The African Development Bank is set to unveil its power plan that will see 29.3 million people on the continent get connected to power by 2020.
The bank is investing heavily on ways to help the estimated 640 million Africans who lack access to energy, as well as protecting them against climate risks.
As part of its Desert to Power initiative, the bank sees a pivotal role for solar power in this ambitious plan by building 10,000mw of new capacity in the 1,000km Sahel region, close to the Sahara desert. This project could eventually provide electricity for up to 250 million people, with 90 million currently living off-grid.

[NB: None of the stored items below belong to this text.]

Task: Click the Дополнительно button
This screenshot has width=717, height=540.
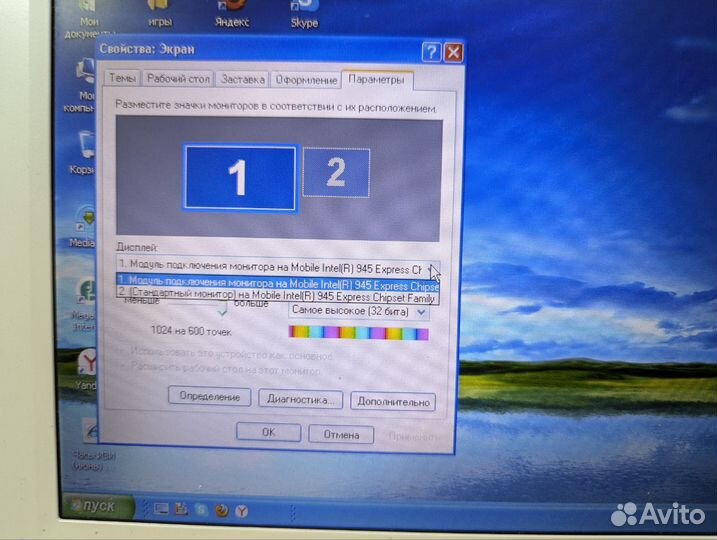Action: [x=393, y=400]
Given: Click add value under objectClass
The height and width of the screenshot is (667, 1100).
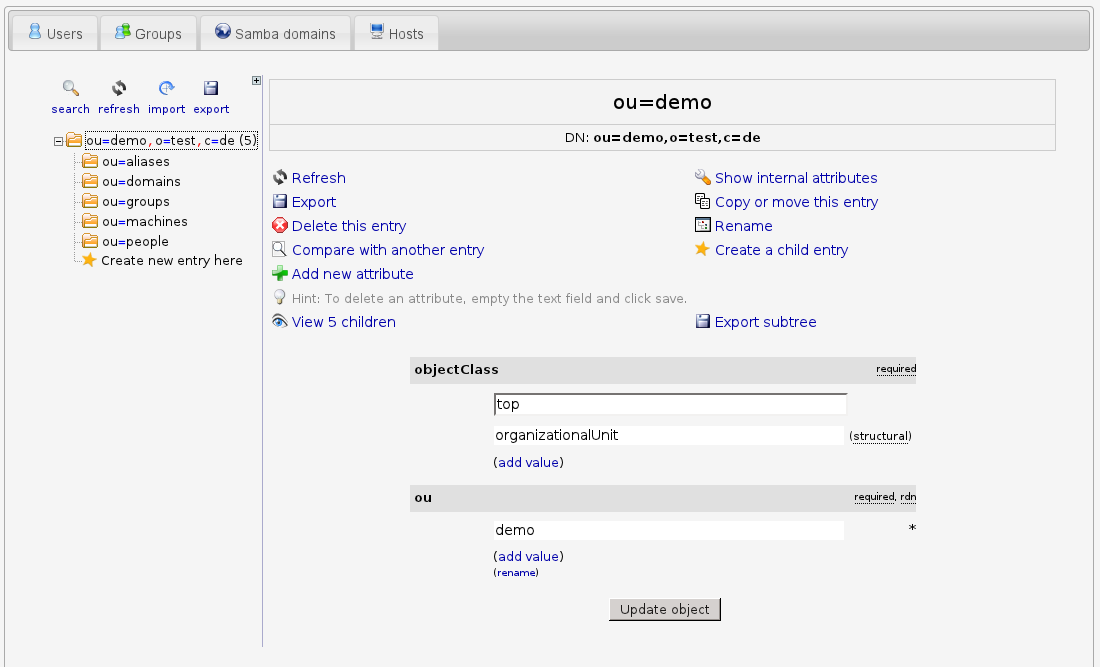Looking at the screenshot, I should coord(527,462).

The President of the Bank, Akinwumi Adesina, made the announcement recently at a meeting in Addis Ababa, Ethiopia.
”We have already started with the development of a 50 mw solar power system in Burkina Faso. The initiative will protect the Great Green Wall of trees against desertification in the Sahelian zone. When completed, we expect this to be the largest solar power system zone in the world”, he said.

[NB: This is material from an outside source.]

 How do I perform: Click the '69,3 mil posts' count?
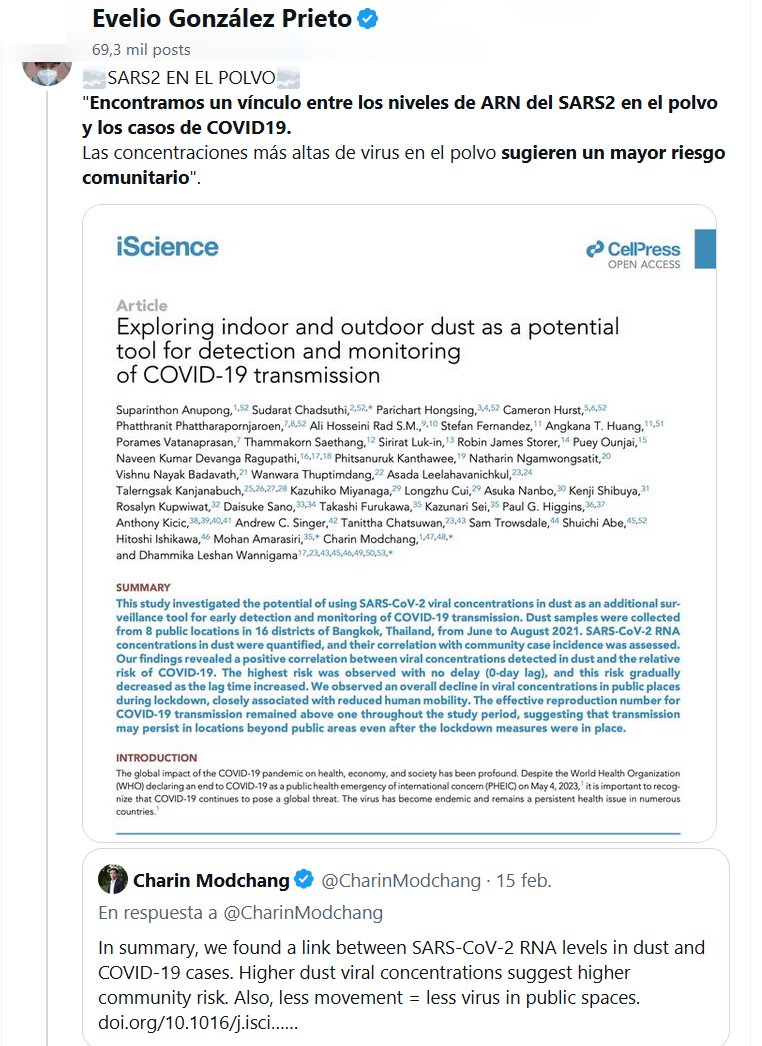tap(141, 49)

Mr. Adesina went on to comment that the bank’s support provided 3.8 million Africans with electricity last year and that the goal of almost 30 million is achievable through appropriate financing.
The president also called on the international community to co-pay for climate insurance for vulnerable African countries at risk of extreme weather events. It is already planning to commit US $76 million in the coming year towards insurance premiums.
The bank is similarly increasing its climate resiliency efforts, tripling financing in this area over the next couple of years to protect fragile ecosystems. This includes US $101m to help restore Lake Chad’s seriously depleted ecosystem; and US $281m for programs in the Horn of Africa.